Copy out all of the records, exactly as they appear.

▶ [Dataset items]
= = =
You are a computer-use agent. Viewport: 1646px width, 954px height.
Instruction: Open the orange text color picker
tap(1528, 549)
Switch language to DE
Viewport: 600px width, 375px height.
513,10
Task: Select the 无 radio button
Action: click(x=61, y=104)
= = =
▶ [TASK RESPONSE]
You are a computer-use agent. Viewport: 1646px width, 954px height.
Instruction: Open the orange text color picker
tap(1528, 549)
Switch language to DE
Viewport: 600px width, 375px height.
513,10
Task: Select the 无 radio button
Action: click(x=61, y=104)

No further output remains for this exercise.